Install a Function with a Private Endpoint with outbound traffic routed through a Firewall and inbound traffic coming through an API Management Instance.
In the /terraform folder are a selection of tf files. You will need to have terraform installed (I am running v0.12.24 on Powershell Core 7).
run terraform init
in a powershell prompt and then run the setup powershell script here, this script runs the terraform apply
and then deploys the sample app to the function.
The resource prefix and the location are defined as variables and you should provide new values (particularly for the prefix).
The resources can be cleaned up by running terraform destroy
- 2 resource groups
- 2 virtual networks (peered)
- 6 subnets
- A storage account with table and blob storage accessible via a private endpoint
- private DNS zones to allow resolution of the storage and function private endpoints
- A Function (and app service plan) running a C# application, public access is restricted via the private endpoint, only resources on the vnet (or peered vnet) can access the resource.
- A Firewall that all outbound network traffic is routing through
- An API Management Instance that is public facing and connected to the vnet (the APIM isn't configured to point at the function but can be).
- A VM connected to the hub network with a public IP (in case you need to check the function resources on the vnet)
Note: The storage account also has a private endpoint for blob storage. This is because a storage account is required by the function app to store secrets and state. By using the private endpoint it can access this storage prviately.
- A request comes into the API Management instance (APIM) public ip address.
- APIM uses the private DNS zone to resolve the function name.
- The private DNS zone resolves to an internal address for the function.
- The Application gateway relays the call to the function over the vnet.
The application that gets deployed makes calls to http://httpbin.org/ip to retrieve the outbound ip of the server making the call.

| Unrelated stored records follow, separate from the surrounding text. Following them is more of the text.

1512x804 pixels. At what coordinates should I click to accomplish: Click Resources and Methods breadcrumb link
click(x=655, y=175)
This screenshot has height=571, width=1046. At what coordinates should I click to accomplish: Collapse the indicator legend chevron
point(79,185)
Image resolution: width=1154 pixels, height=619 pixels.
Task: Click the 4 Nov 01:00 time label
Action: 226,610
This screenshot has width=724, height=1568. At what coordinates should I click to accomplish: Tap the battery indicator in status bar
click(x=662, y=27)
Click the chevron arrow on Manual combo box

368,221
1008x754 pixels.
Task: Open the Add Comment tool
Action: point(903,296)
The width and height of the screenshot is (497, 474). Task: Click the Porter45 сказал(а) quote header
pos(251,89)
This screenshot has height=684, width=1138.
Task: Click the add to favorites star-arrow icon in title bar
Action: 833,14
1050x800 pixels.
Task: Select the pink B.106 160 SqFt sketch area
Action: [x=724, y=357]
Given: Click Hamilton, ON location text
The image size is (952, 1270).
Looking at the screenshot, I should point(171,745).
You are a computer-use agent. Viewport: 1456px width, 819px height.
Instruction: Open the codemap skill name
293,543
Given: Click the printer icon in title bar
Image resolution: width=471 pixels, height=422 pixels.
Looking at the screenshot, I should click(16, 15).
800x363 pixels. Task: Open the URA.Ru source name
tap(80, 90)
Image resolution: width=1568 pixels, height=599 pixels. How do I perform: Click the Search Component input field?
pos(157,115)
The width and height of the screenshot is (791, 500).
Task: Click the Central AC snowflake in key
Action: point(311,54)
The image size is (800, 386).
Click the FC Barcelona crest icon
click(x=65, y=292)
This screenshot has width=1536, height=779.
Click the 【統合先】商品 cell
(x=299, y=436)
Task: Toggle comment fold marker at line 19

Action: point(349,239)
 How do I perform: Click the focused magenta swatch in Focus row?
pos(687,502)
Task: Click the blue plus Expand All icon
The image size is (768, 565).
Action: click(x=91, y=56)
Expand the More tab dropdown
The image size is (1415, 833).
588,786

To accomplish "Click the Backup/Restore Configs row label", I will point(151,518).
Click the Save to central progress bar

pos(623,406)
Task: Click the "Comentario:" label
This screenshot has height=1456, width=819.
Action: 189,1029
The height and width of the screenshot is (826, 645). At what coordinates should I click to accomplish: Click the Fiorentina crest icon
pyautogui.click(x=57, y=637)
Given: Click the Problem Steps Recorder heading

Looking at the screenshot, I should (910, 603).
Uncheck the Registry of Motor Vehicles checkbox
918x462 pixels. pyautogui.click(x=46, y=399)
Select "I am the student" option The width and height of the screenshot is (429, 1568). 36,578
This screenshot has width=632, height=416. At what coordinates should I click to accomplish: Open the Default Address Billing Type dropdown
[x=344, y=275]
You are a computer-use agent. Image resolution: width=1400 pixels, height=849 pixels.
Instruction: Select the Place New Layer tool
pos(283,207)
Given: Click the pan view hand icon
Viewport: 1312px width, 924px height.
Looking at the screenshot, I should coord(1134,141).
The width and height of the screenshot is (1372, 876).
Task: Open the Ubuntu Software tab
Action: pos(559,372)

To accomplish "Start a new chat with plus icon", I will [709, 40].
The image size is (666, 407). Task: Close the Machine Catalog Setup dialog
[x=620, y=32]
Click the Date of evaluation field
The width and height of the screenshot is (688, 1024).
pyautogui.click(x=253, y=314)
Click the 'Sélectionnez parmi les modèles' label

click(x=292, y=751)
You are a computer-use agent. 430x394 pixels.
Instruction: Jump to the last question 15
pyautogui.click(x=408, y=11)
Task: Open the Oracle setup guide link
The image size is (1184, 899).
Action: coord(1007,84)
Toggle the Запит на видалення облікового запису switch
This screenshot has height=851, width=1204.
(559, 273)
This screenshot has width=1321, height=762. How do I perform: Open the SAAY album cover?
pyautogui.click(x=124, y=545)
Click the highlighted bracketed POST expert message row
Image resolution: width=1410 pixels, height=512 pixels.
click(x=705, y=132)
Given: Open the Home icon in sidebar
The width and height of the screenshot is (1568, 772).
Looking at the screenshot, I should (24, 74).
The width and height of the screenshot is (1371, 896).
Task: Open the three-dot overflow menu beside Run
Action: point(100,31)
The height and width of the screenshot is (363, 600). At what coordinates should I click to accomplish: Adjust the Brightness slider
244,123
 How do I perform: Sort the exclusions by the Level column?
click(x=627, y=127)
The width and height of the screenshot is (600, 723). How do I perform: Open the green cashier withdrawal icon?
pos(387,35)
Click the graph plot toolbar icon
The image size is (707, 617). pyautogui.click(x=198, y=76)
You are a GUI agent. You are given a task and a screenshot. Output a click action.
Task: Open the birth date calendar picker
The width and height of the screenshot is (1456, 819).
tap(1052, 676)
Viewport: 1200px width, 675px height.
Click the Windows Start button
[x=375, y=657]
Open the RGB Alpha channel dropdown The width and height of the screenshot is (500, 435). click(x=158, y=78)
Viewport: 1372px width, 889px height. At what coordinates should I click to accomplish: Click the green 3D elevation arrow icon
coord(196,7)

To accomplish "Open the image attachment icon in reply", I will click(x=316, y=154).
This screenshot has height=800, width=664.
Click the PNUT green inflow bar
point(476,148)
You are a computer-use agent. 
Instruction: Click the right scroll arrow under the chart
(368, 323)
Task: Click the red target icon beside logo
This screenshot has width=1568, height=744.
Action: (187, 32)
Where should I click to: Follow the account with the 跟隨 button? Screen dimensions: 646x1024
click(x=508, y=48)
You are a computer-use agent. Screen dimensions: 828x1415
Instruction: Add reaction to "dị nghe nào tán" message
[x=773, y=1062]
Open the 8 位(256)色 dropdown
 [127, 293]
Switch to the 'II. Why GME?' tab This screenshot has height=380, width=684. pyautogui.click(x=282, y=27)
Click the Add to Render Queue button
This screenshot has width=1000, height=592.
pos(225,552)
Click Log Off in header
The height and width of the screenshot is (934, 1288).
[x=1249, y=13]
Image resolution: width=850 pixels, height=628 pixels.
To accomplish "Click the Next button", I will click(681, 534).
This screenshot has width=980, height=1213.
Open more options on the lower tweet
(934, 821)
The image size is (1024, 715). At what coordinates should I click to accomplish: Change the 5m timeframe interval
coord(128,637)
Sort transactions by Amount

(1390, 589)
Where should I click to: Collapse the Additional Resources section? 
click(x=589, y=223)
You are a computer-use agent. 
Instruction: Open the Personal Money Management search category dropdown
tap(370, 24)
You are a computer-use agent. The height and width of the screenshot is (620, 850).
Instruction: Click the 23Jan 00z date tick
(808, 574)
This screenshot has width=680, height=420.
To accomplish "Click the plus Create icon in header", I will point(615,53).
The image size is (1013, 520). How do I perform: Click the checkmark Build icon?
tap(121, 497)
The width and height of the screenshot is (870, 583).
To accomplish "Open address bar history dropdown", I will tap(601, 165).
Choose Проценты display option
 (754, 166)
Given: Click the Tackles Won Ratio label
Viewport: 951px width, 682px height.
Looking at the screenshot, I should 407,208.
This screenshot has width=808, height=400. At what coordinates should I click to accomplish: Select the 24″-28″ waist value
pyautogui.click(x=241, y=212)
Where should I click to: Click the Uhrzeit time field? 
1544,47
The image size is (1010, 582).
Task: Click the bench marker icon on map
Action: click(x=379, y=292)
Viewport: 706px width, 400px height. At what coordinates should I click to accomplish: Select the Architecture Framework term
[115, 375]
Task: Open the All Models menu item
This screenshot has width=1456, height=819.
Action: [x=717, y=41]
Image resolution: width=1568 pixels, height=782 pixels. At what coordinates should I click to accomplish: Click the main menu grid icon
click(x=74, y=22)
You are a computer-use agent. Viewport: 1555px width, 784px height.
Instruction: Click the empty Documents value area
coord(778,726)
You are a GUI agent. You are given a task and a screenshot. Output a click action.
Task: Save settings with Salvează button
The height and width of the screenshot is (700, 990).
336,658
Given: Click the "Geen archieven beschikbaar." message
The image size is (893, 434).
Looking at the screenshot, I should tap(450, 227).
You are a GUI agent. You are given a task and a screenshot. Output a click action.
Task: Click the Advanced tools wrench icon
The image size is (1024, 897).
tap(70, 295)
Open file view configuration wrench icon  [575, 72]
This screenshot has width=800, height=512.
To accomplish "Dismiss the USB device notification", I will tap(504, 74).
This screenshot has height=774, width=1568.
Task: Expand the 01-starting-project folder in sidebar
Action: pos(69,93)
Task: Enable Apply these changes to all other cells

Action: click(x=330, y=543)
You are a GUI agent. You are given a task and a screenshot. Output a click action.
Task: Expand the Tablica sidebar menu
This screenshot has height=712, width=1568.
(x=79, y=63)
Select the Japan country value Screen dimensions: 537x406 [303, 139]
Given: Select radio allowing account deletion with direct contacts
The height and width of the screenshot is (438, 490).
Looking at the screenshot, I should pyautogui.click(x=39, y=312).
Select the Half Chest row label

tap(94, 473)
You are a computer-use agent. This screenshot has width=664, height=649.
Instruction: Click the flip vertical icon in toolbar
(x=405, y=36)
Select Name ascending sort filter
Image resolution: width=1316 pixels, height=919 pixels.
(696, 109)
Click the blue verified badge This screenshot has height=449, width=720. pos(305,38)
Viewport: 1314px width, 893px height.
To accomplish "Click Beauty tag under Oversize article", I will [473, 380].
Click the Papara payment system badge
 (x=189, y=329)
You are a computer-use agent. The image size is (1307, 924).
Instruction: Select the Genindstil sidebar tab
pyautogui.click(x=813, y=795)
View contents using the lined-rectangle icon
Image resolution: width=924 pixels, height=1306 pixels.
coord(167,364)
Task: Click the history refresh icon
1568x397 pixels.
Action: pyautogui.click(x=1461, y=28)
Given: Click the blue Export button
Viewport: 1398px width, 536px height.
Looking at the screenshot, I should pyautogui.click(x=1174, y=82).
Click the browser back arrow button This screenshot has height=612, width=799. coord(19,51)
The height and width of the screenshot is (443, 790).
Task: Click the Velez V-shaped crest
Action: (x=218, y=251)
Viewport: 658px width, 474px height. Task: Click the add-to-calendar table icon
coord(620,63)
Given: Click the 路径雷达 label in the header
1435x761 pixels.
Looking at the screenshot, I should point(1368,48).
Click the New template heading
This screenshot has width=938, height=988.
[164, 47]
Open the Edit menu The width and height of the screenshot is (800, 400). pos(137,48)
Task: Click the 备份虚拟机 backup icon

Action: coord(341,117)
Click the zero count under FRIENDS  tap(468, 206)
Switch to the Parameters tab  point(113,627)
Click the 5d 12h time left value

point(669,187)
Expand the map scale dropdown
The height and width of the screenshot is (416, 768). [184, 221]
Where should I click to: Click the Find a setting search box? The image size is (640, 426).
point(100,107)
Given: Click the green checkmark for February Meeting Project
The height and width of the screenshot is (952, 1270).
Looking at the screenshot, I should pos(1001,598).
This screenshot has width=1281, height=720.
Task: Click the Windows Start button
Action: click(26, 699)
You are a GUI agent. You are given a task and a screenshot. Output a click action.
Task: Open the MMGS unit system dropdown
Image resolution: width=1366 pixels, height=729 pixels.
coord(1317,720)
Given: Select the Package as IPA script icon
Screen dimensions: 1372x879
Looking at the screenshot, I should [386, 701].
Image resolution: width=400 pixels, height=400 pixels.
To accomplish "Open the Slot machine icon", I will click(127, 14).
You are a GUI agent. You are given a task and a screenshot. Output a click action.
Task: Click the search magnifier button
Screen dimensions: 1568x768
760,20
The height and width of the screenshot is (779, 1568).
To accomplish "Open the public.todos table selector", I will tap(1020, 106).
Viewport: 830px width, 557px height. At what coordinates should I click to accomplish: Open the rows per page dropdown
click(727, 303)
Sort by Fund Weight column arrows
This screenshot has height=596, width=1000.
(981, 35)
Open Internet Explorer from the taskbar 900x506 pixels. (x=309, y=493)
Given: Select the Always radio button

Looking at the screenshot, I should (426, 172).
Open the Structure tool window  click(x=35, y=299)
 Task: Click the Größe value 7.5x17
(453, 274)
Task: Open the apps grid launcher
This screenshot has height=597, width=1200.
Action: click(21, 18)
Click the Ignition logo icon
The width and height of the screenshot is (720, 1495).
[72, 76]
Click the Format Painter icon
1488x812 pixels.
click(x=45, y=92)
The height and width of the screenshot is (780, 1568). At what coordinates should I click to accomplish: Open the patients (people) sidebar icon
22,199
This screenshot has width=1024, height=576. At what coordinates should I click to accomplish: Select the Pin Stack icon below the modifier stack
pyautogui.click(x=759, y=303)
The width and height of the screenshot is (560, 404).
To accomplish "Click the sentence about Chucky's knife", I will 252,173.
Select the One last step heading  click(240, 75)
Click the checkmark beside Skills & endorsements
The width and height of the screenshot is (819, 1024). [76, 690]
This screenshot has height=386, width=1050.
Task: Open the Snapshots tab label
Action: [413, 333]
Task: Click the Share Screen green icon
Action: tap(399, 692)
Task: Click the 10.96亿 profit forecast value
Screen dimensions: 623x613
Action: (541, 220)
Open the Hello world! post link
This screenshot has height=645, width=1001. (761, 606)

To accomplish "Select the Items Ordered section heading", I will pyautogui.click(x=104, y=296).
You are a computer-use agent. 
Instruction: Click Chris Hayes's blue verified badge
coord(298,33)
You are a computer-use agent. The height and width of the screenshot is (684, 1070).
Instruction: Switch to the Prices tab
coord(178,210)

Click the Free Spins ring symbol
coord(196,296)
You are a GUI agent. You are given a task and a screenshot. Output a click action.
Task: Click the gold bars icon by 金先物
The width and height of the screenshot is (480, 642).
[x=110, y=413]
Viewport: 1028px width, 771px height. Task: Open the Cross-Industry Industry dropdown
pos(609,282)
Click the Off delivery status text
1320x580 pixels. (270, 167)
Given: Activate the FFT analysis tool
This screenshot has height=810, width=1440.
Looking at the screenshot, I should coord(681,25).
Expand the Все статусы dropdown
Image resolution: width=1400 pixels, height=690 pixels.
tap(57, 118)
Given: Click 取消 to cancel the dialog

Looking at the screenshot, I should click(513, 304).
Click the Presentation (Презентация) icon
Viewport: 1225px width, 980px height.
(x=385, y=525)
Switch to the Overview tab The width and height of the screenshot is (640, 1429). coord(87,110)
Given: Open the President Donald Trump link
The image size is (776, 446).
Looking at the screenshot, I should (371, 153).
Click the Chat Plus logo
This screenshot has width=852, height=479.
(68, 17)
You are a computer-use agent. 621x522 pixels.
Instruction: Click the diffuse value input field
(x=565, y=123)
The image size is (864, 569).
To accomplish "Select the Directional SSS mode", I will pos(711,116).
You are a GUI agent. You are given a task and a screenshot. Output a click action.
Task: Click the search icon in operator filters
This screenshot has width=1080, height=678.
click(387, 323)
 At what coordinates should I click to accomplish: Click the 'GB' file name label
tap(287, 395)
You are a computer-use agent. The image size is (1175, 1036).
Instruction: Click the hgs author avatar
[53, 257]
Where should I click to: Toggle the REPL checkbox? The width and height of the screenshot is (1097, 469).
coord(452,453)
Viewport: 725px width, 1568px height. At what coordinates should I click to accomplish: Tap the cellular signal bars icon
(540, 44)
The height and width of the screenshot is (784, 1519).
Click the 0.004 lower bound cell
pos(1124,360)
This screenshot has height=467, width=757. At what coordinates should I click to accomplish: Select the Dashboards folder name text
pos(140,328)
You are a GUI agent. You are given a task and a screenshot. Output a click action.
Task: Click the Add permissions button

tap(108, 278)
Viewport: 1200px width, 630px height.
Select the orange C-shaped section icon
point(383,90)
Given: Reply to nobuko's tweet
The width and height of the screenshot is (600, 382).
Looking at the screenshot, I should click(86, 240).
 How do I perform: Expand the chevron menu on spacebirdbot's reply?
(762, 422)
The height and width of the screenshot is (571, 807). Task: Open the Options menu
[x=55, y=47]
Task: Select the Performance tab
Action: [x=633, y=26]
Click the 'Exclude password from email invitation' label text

By default a website with a vnet intergration will always go direct for outbound internet calls (using the app service shared outbound ips). By adding the WEBSITE_VNET_ROUTE_ALL=1
setting it will use the UDR applied to the subnet.
- The website has a private endpoint nic allocated to the function subnet.
- The function_se subnet contains a UDR that routes all traffic to the Azure Firewall.
- The firewall contains application rules that allow traffic to httpbin.org (for the running application), github, nuget and npm (for the application build).
The GetOutboundIp
function on the website shows the call to httpbin.org/ip is successful and should also return the IP address of the firewall showing the request has been routed.
- Website requests a MYSTORAGE.table.core.windows.net address. By default this would resolve to the public ip address (which is locked down)
- The function is configured to point it's DNS requests at the internal azure DNS Server 168-63-129-16. (https://docs.microsoft.com/en-us/azure/virtual-network/what-is-ip-address-168-63-129-16). This uses the new
WEBSITE_DNS_SERVER
app setting in the web app (https://docs.microsoft.com/en-us/azure/app-service/web-sites-integrate-with-vnet) - The Azure DNS is aware of our Private DNS Zone so forwards the request there.
- The private DNS zone is configured to resolve the privatelink address to an ip address on the vnet.
- The function can now communicate directly with the storage account over the private endpoint ip address.